• Given request
Render the items from the line containing "Click the lock" through the end of the items as a numbered list, with blank lines and pictures left out.
---
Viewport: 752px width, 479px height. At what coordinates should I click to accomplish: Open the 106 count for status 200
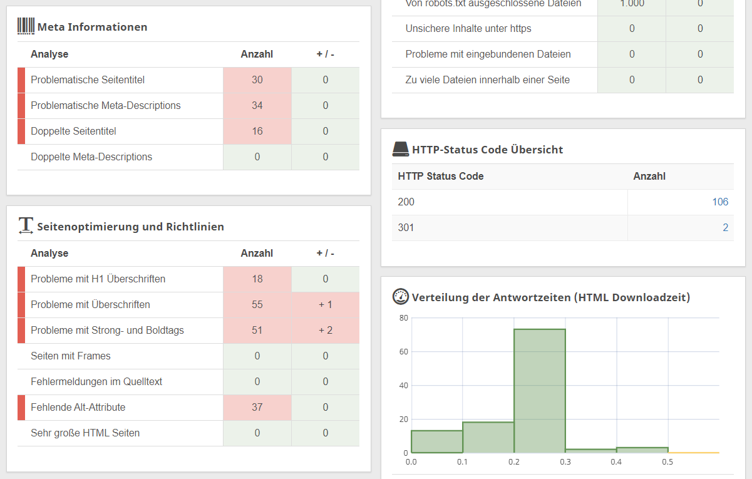pos(720,202)
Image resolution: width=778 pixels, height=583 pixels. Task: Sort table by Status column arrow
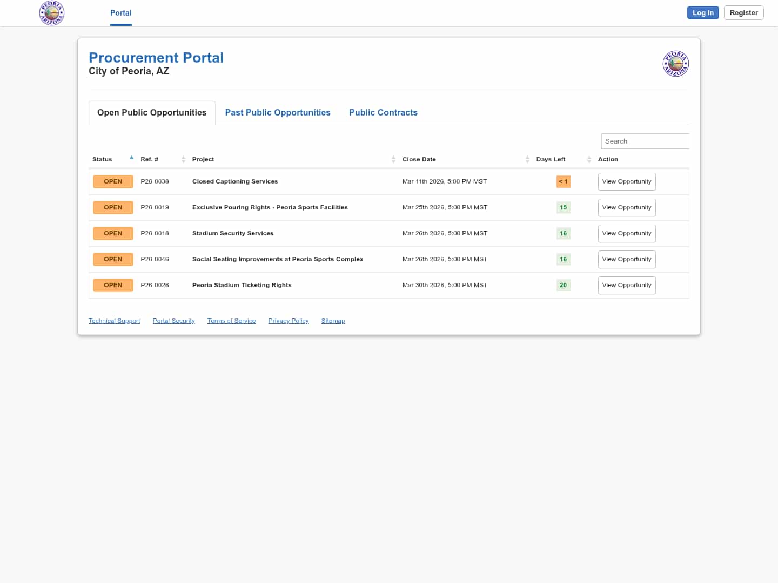coord(131,158)
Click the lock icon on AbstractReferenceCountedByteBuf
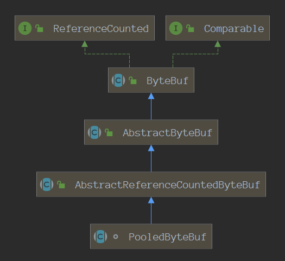Image resolution: width=285 pixels, height=261 pixels. pyautogui.click(x=61, y=184)
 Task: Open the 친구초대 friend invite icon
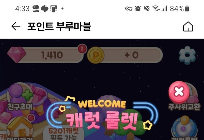pos(20,97)
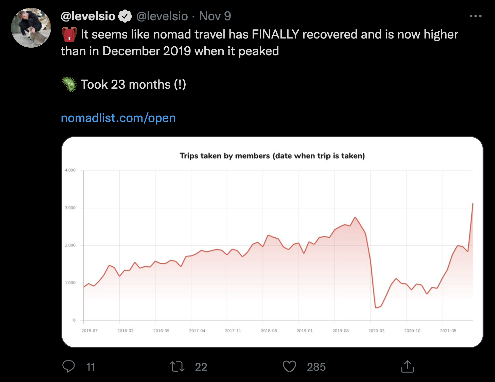This screenshot has width=495, height=382.
Task: Click the chart's final peak data point
Action: (473, 203)
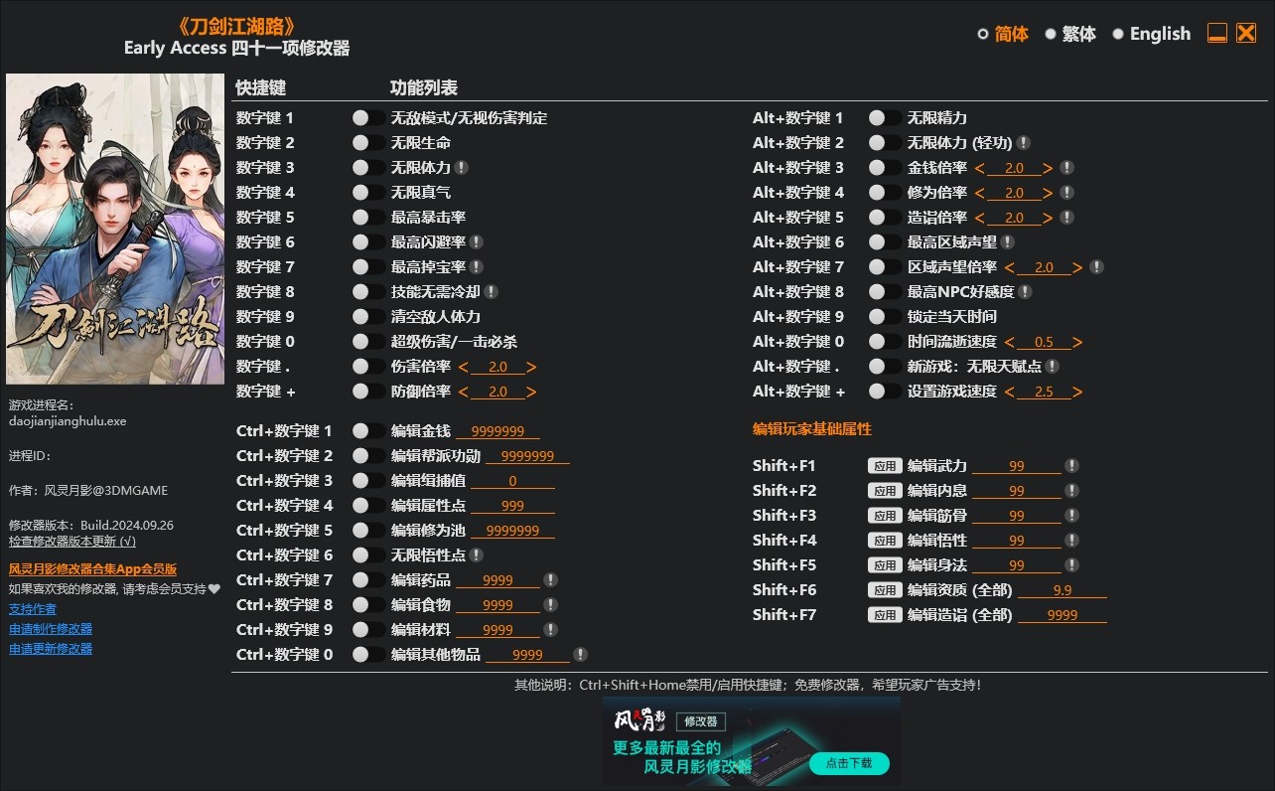
Task: Select the English language radio button
Action: pyautogui.click(x=1118, y=34)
---
• Complete response
1. Click the lock icon on AbstractReferenceCountedByteBuf
2. Image resolution: width=285 pixels, height=261 pixels. pyautogui.click(x=61, y=184)
3.  Task: Open the 친구초대 friend invite icon
4. pos(20,97)
5. This screenshot has width=495, height=382.
6. Task: Click the chart's final peak data point
7. Action: (473, 203)
8. Task: Select the English language radio button
9. Action: pyautogui.click(x=1118, y=34)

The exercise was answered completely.